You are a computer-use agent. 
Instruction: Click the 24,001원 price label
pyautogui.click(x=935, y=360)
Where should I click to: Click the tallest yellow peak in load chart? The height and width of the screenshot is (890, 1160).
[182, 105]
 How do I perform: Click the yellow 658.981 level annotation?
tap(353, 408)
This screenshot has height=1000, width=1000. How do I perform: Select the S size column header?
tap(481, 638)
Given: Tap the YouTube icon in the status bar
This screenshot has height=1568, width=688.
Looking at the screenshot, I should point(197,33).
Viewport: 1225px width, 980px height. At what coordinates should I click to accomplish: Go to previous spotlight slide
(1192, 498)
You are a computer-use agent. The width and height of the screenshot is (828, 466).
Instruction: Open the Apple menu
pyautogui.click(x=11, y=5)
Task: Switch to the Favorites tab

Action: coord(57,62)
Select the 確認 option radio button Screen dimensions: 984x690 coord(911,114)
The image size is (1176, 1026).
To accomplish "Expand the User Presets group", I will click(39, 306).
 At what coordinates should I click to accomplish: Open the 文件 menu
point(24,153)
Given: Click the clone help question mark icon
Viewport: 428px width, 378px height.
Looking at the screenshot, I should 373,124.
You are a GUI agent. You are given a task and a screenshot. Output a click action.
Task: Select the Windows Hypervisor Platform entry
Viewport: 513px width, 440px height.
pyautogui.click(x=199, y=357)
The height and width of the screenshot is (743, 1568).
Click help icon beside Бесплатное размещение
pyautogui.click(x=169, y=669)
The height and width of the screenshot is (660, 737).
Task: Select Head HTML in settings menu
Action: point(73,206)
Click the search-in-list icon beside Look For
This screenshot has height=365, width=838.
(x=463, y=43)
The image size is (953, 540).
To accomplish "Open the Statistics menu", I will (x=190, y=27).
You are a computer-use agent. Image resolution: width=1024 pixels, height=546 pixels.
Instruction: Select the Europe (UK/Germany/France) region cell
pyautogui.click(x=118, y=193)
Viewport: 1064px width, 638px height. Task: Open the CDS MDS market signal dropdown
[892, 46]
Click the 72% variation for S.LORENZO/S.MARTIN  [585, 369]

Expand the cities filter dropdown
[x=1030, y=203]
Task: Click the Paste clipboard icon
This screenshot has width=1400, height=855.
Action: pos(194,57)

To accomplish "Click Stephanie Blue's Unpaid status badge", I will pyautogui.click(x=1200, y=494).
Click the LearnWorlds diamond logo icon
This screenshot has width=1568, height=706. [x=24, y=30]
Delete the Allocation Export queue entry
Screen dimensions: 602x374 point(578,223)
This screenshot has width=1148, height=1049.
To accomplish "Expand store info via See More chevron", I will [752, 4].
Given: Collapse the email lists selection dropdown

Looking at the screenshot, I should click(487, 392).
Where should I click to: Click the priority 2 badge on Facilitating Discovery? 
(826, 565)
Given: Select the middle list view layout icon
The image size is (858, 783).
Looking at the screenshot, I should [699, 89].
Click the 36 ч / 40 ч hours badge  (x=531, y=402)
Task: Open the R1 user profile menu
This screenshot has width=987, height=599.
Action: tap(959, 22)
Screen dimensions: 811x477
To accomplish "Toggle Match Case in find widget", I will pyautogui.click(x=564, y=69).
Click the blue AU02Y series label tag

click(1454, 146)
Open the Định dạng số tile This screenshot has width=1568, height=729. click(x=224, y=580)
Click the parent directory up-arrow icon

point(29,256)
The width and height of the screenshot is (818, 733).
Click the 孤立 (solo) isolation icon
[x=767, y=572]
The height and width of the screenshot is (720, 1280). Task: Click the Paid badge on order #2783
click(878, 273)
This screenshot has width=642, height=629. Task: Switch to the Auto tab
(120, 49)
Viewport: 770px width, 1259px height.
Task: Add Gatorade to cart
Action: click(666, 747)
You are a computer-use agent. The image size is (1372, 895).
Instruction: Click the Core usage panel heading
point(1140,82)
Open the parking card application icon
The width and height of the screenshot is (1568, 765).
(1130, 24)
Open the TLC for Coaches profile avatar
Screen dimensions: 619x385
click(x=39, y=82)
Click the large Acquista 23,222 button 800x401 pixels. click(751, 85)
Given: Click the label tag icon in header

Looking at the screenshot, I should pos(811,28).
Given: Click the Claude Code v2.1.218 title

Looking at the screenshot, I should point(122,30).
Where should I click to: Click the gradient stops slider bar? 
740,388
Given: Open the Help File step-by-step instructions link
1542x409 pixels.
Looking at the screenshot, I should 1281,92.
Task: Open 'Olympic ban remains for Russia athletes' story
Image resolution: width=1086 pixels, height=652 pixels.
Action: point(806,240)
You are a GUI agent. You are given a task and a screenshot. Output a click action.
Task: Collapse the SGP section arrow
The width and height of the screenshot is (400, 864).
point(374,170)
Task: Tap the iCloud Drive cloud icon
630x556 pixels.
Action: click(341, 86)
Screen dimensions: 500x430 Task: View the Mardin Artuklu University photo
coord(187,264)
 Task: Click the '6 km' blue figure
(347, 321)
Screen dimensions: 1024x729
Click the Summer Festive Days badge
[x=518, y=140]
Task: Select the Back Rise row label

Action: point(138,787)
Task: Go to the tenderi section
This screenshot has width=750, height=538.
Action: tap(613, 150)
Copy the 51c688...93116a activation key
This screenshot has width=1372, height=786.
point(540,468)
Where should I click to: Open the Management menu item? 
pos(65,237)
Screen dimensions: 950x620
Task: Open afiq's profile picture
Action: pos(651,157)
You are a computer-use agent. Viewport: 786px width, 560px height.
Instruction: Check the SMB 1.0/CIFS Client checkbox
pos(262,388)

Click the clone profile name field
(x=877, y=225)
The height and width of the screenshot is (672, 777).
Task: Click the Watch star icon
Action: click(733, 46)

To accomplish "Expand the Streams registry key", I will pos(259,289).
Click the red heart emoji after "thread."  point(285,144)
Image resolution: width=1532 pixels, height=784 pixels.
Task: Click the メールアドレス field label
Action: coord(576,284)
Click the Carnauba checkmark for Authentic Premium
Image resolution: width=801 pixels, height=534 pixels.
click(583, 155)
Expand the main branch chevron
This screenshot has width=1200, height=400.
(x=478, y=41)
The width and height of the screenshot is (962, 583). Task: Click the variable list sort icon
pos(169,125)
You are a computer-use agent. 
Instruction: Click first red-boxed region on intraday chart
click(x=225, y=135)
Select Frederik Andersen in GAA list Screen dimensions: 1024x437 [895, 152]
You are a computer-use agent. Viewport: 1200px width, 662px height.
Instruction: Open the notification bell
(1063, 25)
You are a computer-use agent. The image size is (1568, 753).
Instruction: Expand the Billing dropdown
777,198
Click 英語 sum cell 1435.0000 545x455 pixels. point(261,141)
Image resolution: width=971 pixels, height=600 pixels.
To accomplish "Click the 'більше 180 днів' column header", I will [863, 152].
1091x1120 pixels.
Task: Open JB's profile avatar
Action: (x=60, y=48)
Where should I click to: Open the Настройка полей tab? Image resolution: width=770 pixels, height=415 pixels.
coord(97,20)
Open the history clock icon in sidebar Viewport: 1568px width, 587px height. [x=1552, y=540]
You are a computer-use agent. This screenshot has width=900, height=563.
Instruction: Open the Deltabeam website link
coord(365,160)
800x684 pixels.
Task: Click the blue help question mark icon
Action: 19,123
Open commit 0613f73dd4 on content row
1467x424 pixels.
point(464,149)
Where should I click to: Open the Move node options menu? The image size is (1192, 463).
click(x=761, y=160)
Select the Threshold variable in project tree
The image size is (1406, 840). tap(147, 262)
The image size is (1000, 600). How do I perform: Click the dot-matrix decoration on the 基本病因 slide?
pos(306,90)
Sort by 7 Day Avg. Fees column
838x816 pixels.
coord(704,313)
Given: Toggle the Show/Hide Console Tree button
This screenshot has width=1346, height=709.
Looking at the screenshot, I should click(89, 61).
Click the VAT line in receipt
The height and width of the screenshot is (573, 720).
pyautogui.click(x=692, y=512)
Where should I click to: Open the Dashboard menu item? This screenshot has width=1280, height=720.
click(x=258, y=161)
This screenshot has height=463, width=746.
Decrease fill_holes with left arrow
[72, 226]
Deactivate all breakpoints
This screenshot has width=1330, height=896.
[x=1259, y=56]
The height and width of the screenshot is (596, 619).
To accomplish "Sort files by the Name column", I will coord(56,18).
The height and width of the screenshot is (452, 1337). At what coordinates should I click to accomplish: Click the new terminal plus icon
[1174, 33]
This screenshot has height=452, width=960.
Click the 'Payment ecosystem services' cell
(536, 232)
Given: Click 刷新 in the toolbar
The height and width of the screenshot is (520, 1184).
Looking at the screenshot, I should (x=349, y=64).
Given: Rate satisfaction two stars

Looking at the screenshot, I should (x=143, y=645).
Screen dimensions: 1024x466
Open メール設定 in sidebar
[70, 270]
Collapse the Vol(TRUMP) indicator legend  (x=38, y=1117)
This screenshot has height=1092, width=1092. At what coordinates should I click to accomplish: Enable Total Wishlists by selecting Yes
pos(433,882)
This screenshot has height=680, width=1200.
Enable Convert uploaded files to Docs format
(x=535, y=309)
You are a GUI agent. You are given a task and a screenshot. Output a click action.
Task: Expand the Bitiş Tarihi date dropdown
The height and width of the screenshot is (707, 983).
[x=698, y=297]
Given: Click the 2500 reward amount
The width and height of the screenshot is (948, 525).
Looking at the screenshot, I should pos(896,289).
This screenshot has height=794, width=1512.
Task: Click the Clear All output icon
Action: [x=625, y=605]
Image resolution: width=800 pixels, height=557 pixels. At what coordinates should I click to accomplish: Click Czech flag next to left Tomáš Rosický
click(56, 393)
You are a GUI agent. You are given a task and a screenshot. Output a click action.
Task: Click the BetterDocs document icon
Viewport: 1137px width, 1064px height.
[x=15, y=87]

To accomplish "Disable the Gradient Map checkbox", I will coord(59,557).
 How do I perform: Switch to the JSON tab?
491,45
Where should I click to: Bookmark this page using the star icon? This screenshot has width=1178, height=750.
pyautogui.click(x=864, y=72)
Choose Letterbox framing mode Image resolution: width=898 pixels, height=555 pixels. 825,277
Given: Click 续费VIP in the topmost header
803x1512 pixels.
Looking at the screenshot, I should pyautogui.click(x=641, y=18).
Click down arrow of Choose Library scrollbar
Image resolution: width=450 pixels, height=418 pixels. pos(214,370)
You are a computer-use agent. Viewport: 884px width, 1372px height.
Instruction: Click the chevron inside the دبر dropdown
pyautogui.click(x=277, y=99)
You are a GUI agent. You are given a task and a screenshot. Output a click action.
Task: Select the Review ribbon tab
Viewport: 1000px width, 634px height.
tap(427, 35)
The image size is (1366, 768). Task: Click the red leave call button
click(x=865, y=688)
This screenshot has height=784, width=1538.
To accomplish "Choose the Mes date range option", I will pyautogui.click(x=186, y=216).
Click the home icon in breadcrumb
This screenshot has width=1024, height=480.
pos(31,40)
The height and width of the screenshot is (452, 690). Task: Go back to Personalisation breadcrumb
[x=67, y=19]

[WORK ORDER] Please write out, exactly as they appear above, only the lines in the stretch from the line with "Given: Rate satisfaction two stars" through the line with "Given: Click the 2500 reward amount".

[REPLY]
Given: Rate satisfaction two stars

Looking at the screenshot, I should (x=143, y=645).
Screen dimensions: 1024x466
Open メール設定 in sidebar
[70, 270]
Collapse the Vol(TRUMP) indicator legend  (x=38, y=1117)
This screenshot has height=1092, width=1092. At what coordinates should I click to accomplish: Enable Total Wishlists by selecting Yes
pos(433,882)
This screenshot has height=680, width=1200.
Enable Convert uploaded files to Docs format
(x=535, y=309)
You are a GUI agent. You are given a task and a screenshot. Output a click action.
Task: Expand the Bitiş Tarihi date dropdown
The height and width of the screenshot is (707, 983).
[x=698, y=297]
Given: Click the 2500 reward amount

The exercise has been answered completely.